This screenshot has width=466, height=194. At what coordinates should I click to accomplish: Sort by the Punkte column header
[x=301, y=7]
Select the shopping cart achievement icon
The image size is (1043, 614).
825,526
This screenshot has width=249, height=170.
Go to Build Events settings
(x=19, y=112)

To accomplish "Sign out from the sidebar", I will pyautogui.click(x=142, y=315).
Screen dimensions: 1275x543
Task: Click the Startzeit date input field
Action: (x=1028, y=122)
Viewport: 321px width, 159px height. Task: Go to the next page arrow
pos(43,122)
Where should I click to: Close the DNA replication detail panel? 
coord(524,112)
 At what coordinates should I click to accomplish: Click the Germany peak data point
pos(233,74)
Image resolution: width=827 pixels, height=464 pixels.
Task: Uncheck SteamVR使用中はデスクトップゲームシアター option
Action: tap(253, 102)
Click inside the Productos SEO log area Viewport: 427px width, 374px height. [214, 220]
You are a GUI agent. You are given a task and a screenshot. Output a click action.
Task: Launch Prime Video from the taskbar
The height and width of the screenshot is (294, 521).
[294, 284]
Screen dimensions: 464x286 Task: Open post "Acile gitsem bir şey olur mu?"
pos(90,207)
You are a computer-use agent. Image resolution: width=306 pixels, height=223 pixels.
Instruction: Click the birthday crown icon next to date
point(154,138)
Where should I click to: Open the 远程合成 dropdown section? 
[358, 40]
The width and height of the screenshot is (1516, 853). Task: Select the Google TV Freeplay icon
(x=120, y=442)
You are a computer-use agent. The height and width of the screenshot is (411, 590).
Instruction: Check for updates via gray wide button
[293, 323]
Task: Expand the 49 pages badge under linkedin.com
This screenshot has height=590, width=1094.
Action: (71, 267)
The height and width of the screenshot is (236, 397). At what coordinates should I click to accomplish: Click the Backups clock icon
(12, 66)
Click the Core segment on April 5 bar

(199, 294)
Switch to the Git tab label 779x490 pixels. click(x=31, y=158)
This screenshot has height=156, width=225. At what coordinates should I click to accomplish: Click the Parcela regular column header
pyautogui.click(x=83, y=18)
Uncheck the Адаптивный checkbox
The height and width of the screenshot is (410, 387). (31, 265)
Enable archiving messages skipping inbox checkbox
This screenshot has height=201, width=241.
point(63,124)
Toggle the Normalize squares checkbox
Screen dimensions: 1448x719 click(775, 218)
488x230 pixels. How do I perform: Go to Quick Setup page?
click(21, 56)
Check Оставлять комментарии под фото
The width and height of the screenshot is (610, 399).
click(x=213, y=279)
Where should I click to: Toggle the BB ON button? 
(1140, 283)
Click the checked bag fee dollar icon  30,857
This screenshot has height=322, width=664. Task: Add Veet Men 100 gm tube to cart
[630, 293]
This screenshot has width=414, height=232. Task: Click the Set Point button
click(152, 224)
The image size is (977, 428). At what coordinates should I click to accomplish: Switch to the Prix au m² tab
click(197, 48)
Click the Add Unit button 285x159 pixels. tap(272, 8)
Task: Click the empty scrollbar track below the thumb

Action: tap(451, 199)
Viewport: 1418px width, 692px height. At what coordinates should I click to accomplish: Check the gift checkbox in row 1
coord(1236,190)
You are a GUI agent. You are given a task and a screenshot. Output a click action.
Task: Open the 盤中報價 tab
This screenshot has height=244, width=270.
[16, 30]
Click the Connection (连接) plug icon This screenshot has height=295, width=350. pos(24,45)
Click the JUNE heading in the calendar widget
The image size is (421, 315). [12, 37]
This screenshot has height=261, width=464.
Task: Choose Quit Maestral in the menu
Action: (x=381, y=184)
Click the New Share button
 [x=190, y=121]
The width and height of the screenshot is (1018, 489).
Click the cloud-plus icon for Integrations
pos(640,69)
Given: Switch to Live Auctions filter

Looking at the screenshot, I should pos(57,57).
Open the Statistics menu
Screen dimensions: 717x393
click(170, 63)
--------------------
--- What is expected ---
Now that the records have been shown, restate each one word for word.

--- Result of this exercise ---
This screenshot has width=466, height=194. At what coordinates should I click to accomplish: Sort by the Punkte column header
[x=301, y=7]
Select the shopping cart achievement icon
The image size is (1043, 614).
825,526
This screenshot has width=249, height=170.
Go to Build Events settings
(x=19, y=112)

To accomplish "Sign out from the sidebar", I will pyautogui.click(x=142, y=315).
Screen dimensions: 1275x543
Task: Click the Startzeit date input field
Action: (x=1028, y=122)
Viewport: 321px width, 159px height. Task: Go to the next page arrow
pos(43,122)
Where should I click to: Close the DNA replication detail panel? 
coord(524,112)
 At what coordinates should I click to accomplish: Click the Germany peak data point
pos(233,74)
Image resolution: width=827 pixels, height=464 pixels.
Task: Uncheck SteamVR使用中はデスクトップゲームシアター option
Action: tap(253, 102)
Click inside the Productos SEO log area Viewport: 427px width, 374px height. [214, 220]
You are a GUI agent. You are given a task and a screenshot. Output a click action.
Task: Launch Prime Video from the taskbar
The height and width of the screenshot is (294, 521).
[294, 284]
Screen dimensions: 464x286 Task: Open post "Acile gitsem bir şey olur mu?"
pos(90,207)
You are a computer-use agent. Image resolution: width=306 pixels, height=223 pixels.
Instruction: Click the birthday crown icon next to date
point(154,138)
Where should I click to: Open the 远程合成 dropdown section? 
[358, 40]
The width and height of the screenshot is (1516, 853). Task: Select the Google TV Freeplay icon
(x=120, y=442)
You are a computer-use agent. The height and width of the screenshot is (411, 590).
Instruction: Check for updates via gray wide button
[293, 323]
Task: Expand the 49 pages badge under linkedin.com
This screenshot has height=590, width=1094.
Action: (71, 267)
The height and width of the screenshot is (236, 397). At what coordinates should I click to accomplish: Click the Backups clock icon
(12, 66)
Click the Core segment on April 5 bar

(199, 294)
Switch to the Git tab label 779x490 pixels. click(x=31, y=158)
This screenshot has height=156, width=225. At what coordinates should I click to accomplish: Click the Parcela regular column header
pyautogui.click(x=83, y=18)
Uncheck the Адаптивный checkbox
The height and width of the screenshot is (410, 387). (31, 265)
Enable archiving messages skipping inbox checkbox
This screenshot has height=201, width=241.
point(63,124)
Toggle the Normalize squares checkbox
Screen dimensions: 1448x719 click(775, 218)
488x230 pixels. How do I perform: Go to Quick Setup page?
click(21, 56)
Check Оставлять комментарии под фото
The width and height of the screenshot is (610, 399).
click(x=213, y=279)
Where should I click to: Toggle the BB ON button? 
(1140, 283)
Click the checked bag fee dollar icon  30,857
This screenshot has height=322, width=664. Task: Add Veet Men 100 gm tube to cart
[630, 293]
This screenshot has width=414, height=232. Task: Click the Set Point button
click(152, 224)
The image size is (977, 428). At what coordinates should I click to accomplish: Switch to the Prix au m² tab
click(197, 48)
Click the Add Unit button 285x159 pixels. tap(272, 8)
Task: Click the empty scrollbar track below the thumb

Action: tap(451, 199)
Viewport: 1418px width, 692px height. At what coordinates should I click to accomplish: Check the gift checkbox in row 1
coord(1236,190)
You are a GUI agent. You are given a task and a screenshot. Output a click action.
Task: Open the 盤中報價 tab
This screenshot has height=244, width=270.
[16, 30]
Click the Connection (连接) plug icon This screenshot has height=295, width=350. pos(24,45)
Click the JUNE heading in the calendar widget
The image size is (421, 315). [12, 37]
This screenshot has height=261, width=464.
Task: Choose Quit Maestral in the menu
Action: (x=381, y=184)
Click the New Share button
 [x=190, y=121]
The width and height of the screenshot is (1018, 489).
Click the cloud-plus icon for Integrations
pos(640,69)
Given: Switch to Live Auctions filter

Looking at the screenshot, I should pos(57,57).
Open the Statistics menu
Screen dimensions: 717x393
click(170, 63)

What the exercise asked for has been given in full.